The command precedence rules in Bash are well defined and strictly enforced with the following ordering:

  1. aliases
  2. Bash keywords (if, for, etc.)
  3. Bash functions
  4. Bash built-in commands (cd, type, etc.)
  5. scripts with execute permission and Linux commands (at this level, the precedence is determined based on the ordering in PATH variable, as we already discussed)

Given the above ordering of command precedence, some care is definitely needed when introducing new aliases or developing new functions in Bash, to avoid the name clashes with the existing Linux commands.

Additional profiling of command precedence can be achieved in Bash with built-in commands builtin, command, and enable (check their ‘help’ pages in Bash). For instance, we can force that always the Bash built-in command echo is executed, even if the alias or function named echo exists, with the following syntax:

builtin echo someText

Reminder: If you have overwritten accidentally Linux command with some alias definition (like in the above example for date), use the command unalias to revert back permanently:

unalias someAliasName

or temporarily with

\someAliasName

In the case you are not sure to which one of the five cases above the command you intend to use corresponds to, use the Bash built-in command type:

$ type date
date is /bin/date

The above line tells that date is Linux command whose executable is /bin/date.

Two other examples in this context:

$ type echo
echo is a shell builtin
$ type ll
ll is aliased to `ls -alF'

For some commands, multiple independent implementations and executables can simultaneously exist on your computer, you can retrieve ‘em all with type -a, for instance:

$ type -a printf
printf is a shell builtin
printf is /usr/bin/printf

For the Bash functions, the command type also prints the source code of that function. For instance, for the function Hello discussed previously you would get:

$ type Hello
Hello is a function
Hello ()
{
    echo "Hello";
    local Name="${1}";
    echo "Your name is: ${Name}";
    return 0
}

This is quite handy, because if you have forgotten the details of the implementation of this particular function, you do not need to dig into the file functions.sh where a lot of your additional functions can be implemented in the meanwhile.
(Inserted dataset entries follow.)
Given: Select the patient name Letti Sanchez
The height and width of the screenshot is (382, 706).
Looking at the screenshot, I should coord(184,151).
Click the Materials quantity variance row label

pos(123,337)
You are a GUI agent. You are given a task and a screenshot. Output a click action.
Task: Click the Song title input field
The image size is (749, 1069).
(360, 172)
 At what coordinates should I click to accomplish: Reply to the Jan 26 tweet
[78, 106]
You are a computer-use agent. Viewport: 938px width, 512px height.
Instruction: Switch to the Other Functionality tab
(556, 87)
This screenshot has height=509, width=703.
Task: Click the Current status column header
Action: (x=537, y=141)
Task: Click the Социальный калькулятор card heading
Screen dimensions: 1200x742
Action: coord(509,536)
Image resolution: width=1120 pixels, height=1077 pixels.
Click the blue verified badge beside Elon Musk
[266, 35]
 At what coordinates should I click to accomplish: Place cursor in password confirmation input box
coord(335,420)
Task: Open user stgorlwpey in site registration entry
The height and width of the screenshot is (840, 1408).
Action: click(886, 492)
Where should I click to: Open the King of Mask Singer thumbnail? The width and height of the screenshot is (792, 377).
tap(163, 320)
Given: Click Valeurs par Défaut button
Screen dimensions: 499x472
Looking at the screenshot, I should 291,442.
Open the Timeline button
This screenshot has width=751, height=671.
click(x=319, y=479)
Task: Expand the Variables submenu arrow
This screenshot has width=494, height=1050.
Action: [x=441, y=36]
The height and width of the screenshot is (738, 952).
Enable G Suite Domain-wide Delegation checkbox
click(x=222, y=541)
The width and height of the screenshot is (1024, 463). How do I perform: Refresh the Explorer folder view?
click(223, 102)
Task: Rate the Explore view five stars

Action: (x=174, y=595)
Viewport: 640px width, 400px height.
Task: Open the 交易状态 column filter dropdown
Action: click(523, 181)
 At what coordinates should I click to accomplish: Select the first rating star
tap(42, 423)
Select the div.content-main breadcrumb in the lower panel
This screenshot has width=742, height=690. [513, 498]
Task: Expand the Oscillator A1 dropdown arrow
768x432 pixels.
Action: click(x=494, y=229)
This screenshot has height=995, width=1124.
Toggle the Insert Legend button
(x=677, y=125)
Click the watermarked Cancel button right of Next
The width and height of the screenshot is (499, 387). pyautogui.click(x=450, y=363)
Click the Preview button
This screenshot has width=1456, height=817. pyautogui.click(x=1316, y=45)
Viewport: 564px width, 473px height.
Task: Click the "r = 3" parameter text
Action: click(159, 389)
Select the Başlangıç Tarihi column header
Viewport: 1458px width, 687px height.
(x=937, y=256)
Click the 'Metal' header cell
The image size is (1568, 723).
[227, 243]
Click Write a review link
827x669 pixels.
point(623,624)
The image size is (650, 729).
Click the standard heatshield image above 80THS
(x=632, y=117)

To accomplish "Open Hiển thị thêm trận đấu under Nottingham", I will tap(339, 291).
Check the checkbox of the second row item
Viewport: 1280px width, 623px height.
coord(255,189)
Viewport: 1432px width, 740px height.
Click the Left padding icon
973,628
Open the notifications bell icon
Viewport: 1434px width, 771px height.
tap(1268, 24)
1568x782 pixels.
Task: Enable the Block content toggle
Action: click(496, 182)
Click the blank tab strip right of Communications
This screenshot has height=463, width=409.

Note also that this way you can see immediately the implementation of some Bash functions which were not developed by you (therefore, you have no idea where in the file system is the file with their source code), but are nevertheless available in your terminal session:

$ type quote
quote is a function
quote ()
{
    local quoted=${1//\'/\'\\\'\'};
    printf "'%s'" "$quoted"
}

Finally, it can happen that accidentally you delete the file functions.sh. If this file was sourced before you deleted it accidentally, you can still retrieve the implementations of your functions from the computer’s memory with type, and then just redirect the output to some file.